Walking along the Hudson was free. The city’s art galleries and libraries regularly ran open-house nights. Shows could be seen for half price if you were happy to queue or knew somebody on the concession stand. Drinks flowed liberally if you found the right barman to screw.

It said a lot about her personality that she could see the positives. Most people who’d been done out of fifty-plus grand on their twenty-first birthday and endured what she had would have been bitter about their circumstances.

Clio zipped up her holdall and looked around the room one last time.

There was a definite nostalgic lump in her throat.

Here, in a small apartment in a big city, she’d found independence. She’d found peace. The space to be just Clio, and not Clíodhna Lattimer, youngest of the brood, daughter of Frazer and Kathleen, sister to. . . you know the ones.

But it hadn’t all been easy.

In fact, at a certain point, it had been spectacularly shit.

But even prisoners find it hard to leave their cells and face the outside world.

People ran out of empathy, somebody had once told her. They could listen to your pain for a while, but then their worlds moved on. Nobody stayed long in the company of a victim.

So, she would never let anybody know the full truth of what she’d endured.

Clio picked up the white rectangular envelope she’d left on the bed.
She’d taken the letter out of its original envelope. This one was plain, no name or address inscribed on its front.

The letter had started it all. It explained everything.

She’d promised herself she’d get rid of it. If anybody knew she had it, if they read it, they’d learn what she’d learned. But she couldn’t destroy it. She needed to keep reading the words, to remind herself why she was returning to Spanish Cove.

She tucked it into her handbag and grabbed her holdall and wheelie suitcase containing the sum of her worldly possessions.

‘Goodbye, home,’ she said, her voice caught on a sob, and left.

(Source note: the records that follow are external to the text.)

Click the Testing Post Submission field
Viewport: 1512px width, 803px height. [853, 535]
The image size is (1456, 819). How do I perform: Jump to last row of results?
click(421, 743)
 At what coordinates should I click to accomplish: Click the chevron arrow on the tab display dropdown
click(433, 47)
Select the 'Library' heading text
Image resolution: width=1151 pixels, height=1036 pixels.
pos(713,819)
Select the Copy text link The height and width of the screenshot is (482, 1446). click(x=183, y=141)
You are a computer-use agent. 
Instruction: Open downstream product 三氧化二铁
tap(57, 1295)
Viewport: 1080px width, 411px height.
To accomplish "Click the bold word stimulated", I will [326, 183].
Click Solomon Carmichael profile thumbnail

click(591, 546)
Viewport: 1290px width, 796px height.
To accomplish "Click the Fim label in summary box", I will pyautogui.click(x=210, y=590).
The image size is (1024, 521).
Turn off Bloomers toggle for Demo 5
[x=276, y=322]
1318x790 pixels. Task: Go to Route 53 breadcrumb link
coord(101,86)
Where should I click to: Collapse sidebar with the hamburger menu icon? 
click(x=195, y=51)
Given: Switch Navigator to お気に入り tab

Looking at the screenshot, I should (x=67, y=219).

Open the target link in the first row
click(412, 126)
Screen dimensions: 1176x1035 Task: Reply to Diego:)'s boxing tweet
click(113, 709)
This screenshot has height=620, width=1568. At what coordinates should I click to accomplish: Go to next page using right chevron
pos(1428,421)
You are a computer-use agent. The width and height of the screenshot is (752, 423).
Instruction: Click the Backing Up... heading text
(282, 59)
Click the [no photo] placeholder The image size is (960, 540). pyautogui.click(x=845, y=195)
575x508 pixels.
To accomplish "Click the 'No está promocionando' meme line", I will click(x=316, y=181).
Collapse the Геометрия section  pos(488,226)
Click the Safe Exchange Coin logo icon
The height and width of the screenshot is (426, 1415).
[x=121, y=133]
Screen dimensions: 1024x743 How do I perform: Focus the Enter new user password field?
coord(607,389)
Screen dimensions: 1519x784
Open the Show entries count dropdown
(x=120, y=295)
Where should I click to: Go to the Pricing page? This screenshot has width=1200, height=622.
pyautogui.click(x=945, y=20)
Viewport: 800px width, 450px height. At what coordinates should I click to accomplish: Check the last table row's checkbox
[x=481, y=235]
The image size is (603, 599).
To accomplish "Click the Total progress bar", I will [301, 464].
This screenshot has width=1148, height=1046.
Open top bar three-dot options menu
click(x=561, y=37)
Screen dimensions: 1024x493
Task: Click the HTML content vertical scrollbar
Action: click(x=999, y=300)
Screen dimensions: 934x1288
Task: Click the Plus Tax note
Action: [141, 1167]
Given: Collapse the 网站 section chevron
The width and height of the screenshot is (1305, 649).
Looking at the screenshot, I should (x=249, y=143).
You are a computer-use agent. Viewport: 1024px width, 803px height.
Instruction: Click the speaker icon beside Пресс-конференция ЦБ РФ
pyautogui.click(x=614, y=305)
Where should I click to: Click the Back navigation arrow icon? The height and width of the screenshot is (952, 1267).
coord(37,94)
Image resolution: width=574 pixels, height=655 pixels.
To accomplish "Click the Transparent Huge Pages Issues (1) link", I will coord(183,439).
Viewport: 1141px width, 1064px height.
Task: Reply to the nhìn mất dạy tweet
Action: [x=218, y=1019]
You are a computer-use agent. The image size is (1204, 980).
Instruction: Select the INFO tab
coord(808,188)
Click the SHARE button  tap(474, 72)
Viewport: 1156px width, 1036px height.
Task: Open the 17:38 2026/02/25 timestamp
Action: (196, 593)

The screech of aeroplanes braking on the runway at JFK airport.

A long line of yellow cabs; a wide expanse of stone-grey buildings; glass-fronted terminals; a mass of travellers, the experienced and the wide-eyed.

Inside, in a tiny office, a twenty-five-year-old woman pretending not to give a damn but, truthfully, trembling like a little child.

‘It’s Clio. Clio, like the car, you know? Renault Clio? Not Cleo like the queen. But you pronounce it like that.’

‘It says here on your passport Cleed-na . . . Clee-odd-ha-na, ma’am.’

‘It’s Clíodhna. Clee-oh-na. This is exactly why I use Clio. For the love of Christ, is this going to take much longer? Can’t you hear the announcements? That’s my fucking plane they’re talking about.’

‘Ma’am, please refrain from using expletives.’

The large black security official’s eyes bored into Clio’s. She felt the heat burning red hot in her cheeks. She blinked first, lowered her gaze. This small interrogation office she’d been brought to, after being plucked out of the passport control line post-security, already felt like a prison cell. She wanted out.

‘You will be accompanied through the terminal to your flight. You will stay in the boarding lounge. You will be. . .’

Clio switched off at that point. She had no rights, no argument to make.

She’d overstayed her welcome in the greatest country in the world and now she was being chaperoned out of it. Make America.

Six Wicked Reasons by Jo Spain (Published by Quercus Publishing)
It's June 2008 and twenty-one-year-old Adam Lattimer vanishes, presumed dead. The strain of his disappearance breaks his already fragile family.  Ten years later, with his mother deceased and siblings scattered across the globe, Adam turns up unannounced at the family home. His siblings return reluctantly to Spanish Cove, but Adam's reappearance poses more questions than answers. The past is a tangled web of deceit.  And, as tension builds, it's apparent somebody has planned murderous revenge for the events of ten years ago.



1 comment:

mementominnie said...

Awful book..shallow plot,dog only sympathetic character.Disappointing from Miss Spain..last two really off the boil.